Why does the reporting bother me? If authenticity is letting someone walk around in your house, this kind of accountability is like telling your accountability partner, “There’s no need for you to go inside. I’ll just give you a manifest of the number of cockroaches in my living room.” I think this is one of the big reasons folks can be in “accountability groups” for years without experiencing much in the way of freedom or growth. This kind of accountability is antithetical to true relationship.
My other beef with it is the emphasis on fighting a certain sin. In a twisted way that sin can become an idol–you spend all your time and energy on it. I am NOT trying to say that extra emphasis on an area isn’t beneficial. I think it’s often (if not always) necessary to spend extra time and energy on any area where you’re trying to change. However, when we view the sin as the problem, we miss out on the stuff underneath and around it.
For instance, if I’m “being accountable” to someone for the number of times I yell at my kids in a week, that’s all we’re talking about. When I yell at them, I feel guilty and/or shamed because I can’t seem to stop. On the other hand, if I’m letting my accountability partner walk around in my house and she says, “Now wait a minute, what was going on at the time. Why did you yell?,” suddenly I start seeing that I yell when I feel like my kids aren’t listening to me. I realize I have deep wounds involving people ignoring me and feeling unimportant. I haven’t ever let God heal me, so anytime someone triggers those wounds, I lash out. Or maybe I find out that I’m terrified of things flying out of control so I try to control my kids instead of shepherding them. I lash out when I feel out of control because I don’t comprehend the reality of my lack of control or the depth of God’s sovereignty.
Does this sound more like therapy than accountability? Probably. But as my therapist friends have said, if the Church was doing our job as a hospital for the broken, they would be out of a job. I don’t know about you, but I’d rather have someone help me grow than have someone simply monitor my lack of growth.
Right. If you have an accountability group and they all know that you have a problem with X or Y sin, and you just go in and say I did Y sin three times this week, and you do that every week, they’ll get used to it and so will you. Accountability shouldn’t be just a mere statement of fact (although that is involved), but an active attempt to overcome those facts.
Accountability, whether in group or individual form, has almost always bored me for this reason. You only read your Bible once this week? Great, welcome to the club. What’s next? Sin as an action is just too easy to gloss over. Sin as a state of being, connected to everything that we are and ever will be, that’s another thing entirely – the thing that we are all afraid of.

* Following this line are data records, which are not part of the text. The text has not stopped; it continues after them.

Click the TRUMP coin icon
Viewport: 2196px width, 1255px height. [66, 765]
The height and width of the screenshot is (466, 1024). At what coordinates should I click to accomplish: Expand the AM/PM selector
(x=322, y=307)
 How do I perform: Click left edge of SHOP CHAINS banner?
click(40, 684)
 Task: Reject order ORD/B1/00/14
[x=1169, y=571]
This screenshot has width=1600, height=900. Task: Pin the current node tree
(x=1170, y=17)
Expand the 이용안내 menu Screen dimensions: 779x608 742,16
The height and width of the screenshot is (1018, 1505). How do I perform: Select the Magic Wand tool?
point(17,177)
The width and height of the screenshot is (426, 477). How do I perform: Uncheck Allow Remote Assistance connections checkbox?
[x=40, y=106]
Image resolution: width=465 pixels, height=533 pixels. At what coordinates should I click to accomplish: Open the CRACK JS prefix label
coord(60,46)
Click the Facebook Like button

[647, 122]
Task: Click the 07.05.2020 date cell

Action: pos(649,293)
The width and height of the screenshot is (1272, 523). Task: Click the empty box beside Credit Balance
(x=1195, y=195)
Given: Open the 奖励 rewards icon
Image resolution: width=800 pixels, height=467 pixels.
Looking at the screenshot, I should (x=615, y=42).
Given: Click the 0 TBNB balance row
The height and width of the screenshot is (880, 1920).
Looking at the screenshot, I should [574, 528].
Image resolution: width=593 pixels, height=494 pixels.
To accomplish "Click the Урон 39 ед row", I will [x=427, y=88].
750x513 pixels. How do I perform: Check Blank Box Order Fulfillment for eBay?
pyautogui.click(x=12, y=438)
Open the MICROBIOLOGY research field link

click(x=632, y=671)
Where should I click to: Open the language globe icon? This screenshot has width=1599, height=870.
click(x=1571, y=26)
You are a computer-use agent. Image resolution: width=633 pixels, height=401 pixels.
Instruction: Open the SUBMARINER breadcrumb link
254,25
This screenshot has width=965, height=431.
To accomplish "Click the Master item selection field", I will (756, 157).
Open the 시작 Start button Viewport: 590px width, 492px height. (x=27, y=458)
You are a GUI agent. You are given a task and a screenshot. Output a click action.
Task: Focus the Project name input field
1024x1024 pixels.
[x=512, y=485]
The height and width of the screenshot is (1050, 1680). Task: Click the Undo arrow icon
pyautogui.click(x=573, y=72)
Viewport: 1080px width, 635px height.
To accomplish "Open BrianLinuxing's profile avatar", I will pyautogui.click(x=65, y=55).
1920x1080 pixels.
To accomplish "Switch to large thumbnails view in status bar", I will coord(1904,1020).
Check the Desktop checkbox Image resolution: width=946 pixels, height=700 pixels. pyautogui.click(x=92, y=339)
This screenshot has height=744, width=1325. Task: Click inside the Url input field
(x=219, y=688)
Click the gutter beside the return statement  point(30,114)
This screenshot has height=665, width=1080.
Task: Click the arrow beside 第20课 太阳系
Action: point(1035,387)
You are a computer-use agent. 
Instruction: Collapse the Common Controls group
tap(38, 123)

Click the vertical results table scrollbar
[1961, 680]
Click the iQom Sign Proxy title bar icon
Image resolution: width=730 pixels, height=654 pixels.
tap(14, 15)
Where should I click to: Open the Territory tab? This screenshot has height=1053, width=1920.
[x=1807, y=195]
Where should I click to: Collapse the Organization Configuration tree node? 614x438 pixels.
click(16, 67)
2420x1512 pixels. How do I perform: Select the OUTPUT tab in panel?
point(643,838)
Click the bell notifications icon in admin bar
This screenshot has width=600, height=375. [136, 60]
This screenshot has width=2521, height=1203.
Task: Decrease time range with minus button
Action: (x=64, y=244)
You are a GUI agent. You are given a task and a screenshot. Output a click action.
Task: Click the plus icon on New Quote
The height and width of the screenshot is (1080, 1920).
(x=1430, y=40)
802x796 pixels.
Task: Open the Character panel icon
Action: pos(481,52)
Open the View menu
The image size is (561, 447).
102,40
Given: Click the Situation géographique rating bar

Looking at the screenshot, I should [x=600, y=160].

Totally agree! It makes me so sad to see that kind of accountability touted as the way to do things… folks can check it off their list without ever really experiencing the benefits of real authenticity and real accountability.
It is a whole lot safer to do things that way! It’s scary to come face to face with the depth and pervasiveness of your sin, scary to reveal it to someone else, and scary to sit with someone while they go to that place in themselves (vs. trying to fix, etc.). Pretty amazing how much Christianity is about being, and how being can transform yourself and those around you. Been thinking a lot about that lately 🙂 Realizing that I frantically try to stop acting like a control freak instead of focusing on being/resting.